Ein Freund berichtet empört, eine Krähe hätte ihn sogar in die Glatze gehackt. Im Nachbarschaftsforum, wo sonst Schlittschuhe, Katzenstreu und Babykleidung verschenkt werden, hat eine Frau angeblich an einem See Krähen beobachtet, die in Seeadler-Manier Entenküken erbeutet hätten. Gleich füllt sich das Forum mit weiteren Horrormeldungen: Krähen jagen Mäuse und Eichhörnchen, fressen Igel bei lebendigem Leib, fallen kleine Hunde an und klauen Grillgut!

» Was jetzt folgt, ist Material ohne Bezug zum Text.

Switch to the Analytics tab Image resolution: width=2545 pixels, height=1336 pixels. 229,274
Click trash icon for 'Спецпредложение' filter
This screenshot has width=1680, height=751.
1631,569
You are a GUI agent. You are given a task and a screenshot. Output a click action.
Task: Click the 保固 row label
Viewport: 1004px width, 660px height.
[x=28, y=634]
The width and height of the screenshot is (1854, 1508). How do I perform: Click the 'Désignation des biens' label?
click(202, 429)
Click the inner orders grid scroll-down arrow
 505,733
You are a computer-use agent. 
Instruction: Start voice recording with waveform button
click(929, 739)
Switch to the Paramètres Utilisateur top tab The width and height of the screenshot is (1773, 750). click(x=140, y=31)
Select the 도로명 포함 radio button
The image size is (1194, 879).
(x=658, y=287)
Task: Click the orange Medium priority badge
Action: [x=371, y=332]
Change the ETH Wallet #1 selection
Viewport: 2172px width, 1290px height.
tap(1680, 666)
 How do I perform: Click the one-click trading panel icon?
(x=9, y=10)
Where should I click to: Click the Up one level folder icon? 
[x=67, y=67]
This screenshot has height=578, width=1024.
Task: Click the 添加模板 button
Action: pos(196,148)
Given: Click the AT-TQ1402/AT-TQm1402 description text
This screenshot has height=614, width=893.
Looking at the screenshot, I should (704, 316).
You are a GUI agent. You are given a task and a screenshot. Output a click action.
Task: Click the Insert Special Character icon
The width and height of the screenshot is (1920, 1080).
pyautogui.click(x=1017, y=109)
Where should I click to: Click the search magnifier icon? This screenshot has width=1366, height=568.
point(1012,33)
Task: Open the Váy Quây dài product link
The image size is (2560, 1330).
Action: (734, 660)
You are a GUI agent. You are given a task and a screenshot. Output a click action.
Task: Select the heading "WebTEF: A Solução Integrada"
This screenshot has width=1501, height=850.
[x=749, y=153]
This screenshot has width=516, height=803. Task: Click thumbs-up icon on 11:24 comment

Wer Hitchcocks „Vögel“ nicht kennt, sollte das unbedingt nachholen. In dem Film werden selbst kleine Ziervögel zu mörderischen Bestien. Mittlerweile bin ich am Warnschild angekommen. Hier fallen einen nicht Krähen, sondern Greifvögel an. Auch sie verteidigen ihre Brut. Vor allem in den Monaten Mai und Juni sollte man in Horstnähe nicht joggen, sprinten oder Rennrad fahren. Und keine auffällige Kleidung tragen. Sonst kommt der Mäusebussard und schlägt einem die Krallen in den Hinterkopf. Und wenn man sich zur Wehr setzt, hackt er auch noch in die Hände. Zum Schutz wird ein Regenschirm empfohlen.
Ich habe aber nur ein Fernglas dabei. Ich steige vom Rad und starre in Baumwipfel und Kumuluswolken. Weit und breit kein Bussard oder gar Steinadler zu sehen. Auf dem Feld latschen nur ein paar träge Tauben rum, als hätten sie noch nie was von Hitchcock gehört. Irgendwie schade … Ich fand den Film immer toll!